***** Exercise data
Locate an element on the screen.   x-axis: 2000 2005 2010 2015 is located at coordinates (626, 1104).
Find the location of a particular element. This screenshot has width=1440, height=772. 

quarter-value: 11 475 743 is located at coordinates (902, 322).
**********
***** Exercise data
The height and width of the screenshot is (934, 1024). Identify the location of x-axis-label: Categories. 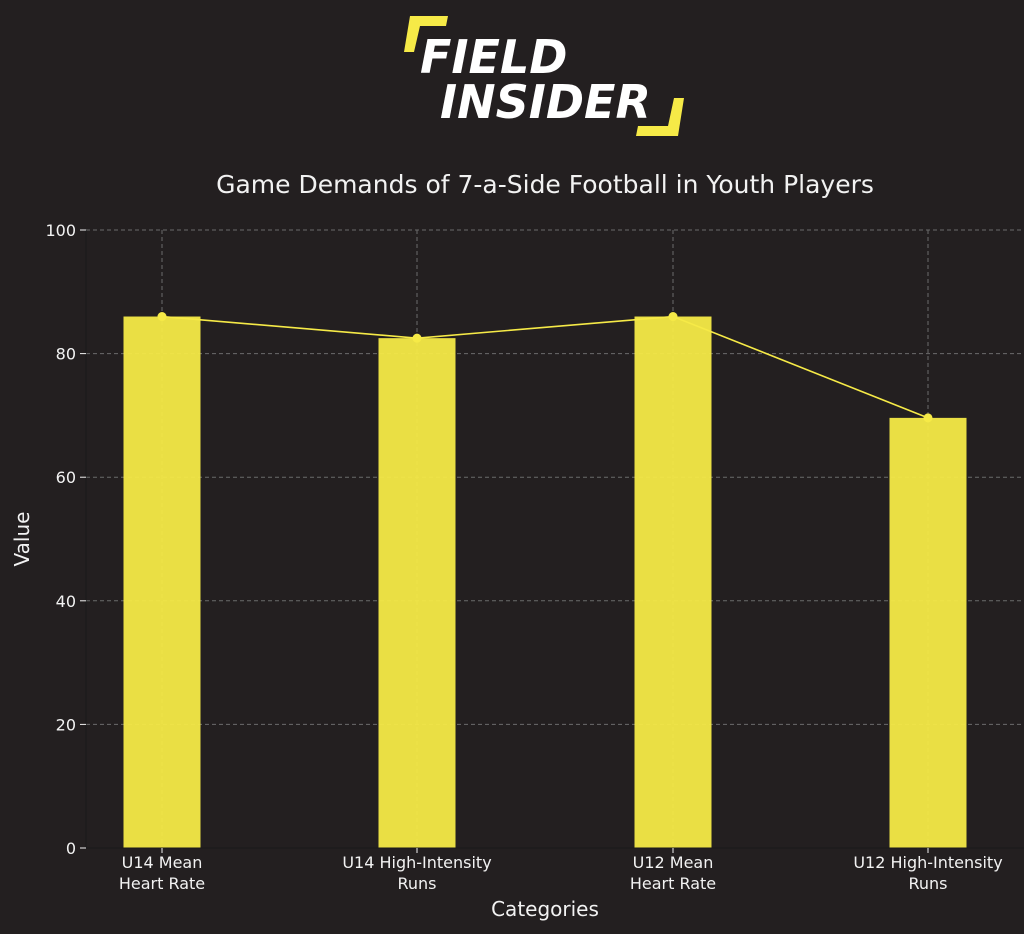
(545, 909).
**********
◆ **Task goal**
Extract the lines from the one containing "Locate an element" through the one containing "quarter-value: 11 475", inclusive, and repeat them without any change.

◆ **Your solution**
Locate an element on the screen.   x-axis: 2000 2005 2010 2015 is located at coordinates (626, 1104).
Find the location of a particular element. This screenshot has width=1440, height=772. 

quarter-value: 11 475 743 is located at coordinates (902, 322).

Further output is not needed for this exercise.